** Passage **
6. The Central Government's Frugality:
Political Costs and Organizing Crisis
The process of internally defining indigenous movements during the electoral process of 2002 demonstrated the existing tensions between Pachakutik and CONAIE. A portion of the leadership decided to go with their own candidates, while others formed alliances; the first option was ultimately rejected, because of the insurmountable problems arising from the fact that one of the leaders participated as a candidate of FEINE and had become a rival of CONAIE. The second option materialized in the form of an alliance with Patriotic Society (PSP), a new party founded by colonel Gutierrez who, through arduous work, took advantage of the good image of the past military. That alliance's discourse coincided with the indigenous platform: the fight against corruption and neoliberal politics; political reform and social inclusion; opposition to the Free Trade Agreement of the Americas; and distance with respect to American positions vis-a-vis Plan Colombia.
Surprisingly, colonel Gutierrez-r-who had participated in the coup d'etat -was a finalist in the first electoral round, with 21 per cent of the votes; in the second round, he was the winner. Why did he win? There are several interpretations, but the most popular hypothesis is that the electorate gave its approval because of his sympathetic alliance with the natives in their struggle and for having confronted traditional powers. The votes obtained were won partially because of organized rural and urban voting, which brought into the fold sectors that had previously supported leftist parties. The votes, in general, denoted anti-establishment sentiments among those who identified traditional political parties as accomplices in the worst crisis to have taken place in the country. As such, indigenous groups and their allies seized power by means of formal, democracy-based procedures; two years previous, they had been criticized for their dangerous support of a coup d'etat, but following Gutierrez's victory, those negative criticisms gave way to surprise and admiration.

** Task instructions **
a - Translate this sentence from the passage on the 2002 electoral alliance into Spanish: "The votes, in general, denoted anti-establishment sentiments among those who identified traditional political parties as accomplices in the worst crisis to have taken place in the country."
b - Continue the passage on Gutierrez's 2002 electoral victory with the paragraph that would follow its final sentence.

** Recorded information **

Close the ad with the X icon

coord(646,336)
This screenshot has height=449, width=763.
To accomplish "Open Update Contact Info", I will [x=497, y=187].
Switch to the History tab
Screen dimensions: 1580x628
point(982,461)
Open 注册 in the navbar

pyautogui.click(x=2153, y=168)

** Results **
a - En general, los votos denotaban sentimientos antisistema entre quienes identificaban a los partidos políticos tradicionales como cómplices de la peor crisis que había ocurrido en el país.

b -
The happy marriage between indigenous people and PSP, however, was not to last. Within a few months of having assumed power, Gutierrez established mechanisms that more closely aligned him with the right-wing Social Christian Party (PSC), as he sought to appease the early opposition that arose in congress.
Curiously, that same party, which had been a perpetrator of refusals during the electoral campaign, asked to change a blockade(20) so as to execute the demands and projects that Pachakutik had intended to develop as a co-governor. Months went by, and indigenous people found themselves not being taken into account;
indeed, they, were often ignored. No indigenous leaders were appointed to important departments, with the exception of foreign affairs and agriculture, nor were they invited to make vital decisions with regards to the country at large. The president's circle of power became closed-off, to the point that their environment was referred to as "endogenous."
In August 2003, Pachakutik abandoned the government alliance and joined the opposition, but its frugality with regard to government power had incurred high political costs. At present, natives of the CONAIE party are sustaining a serious organizational crisis. Gutierrez was very skillful in favoring the rebellion, through populist politics that were based on client networks and supported by certain departments. In the end, the political capital he accumulated also served to develop corporate mechanisms that incorporated native sectors had become disenfranchised with CONAIE and Pachakutik.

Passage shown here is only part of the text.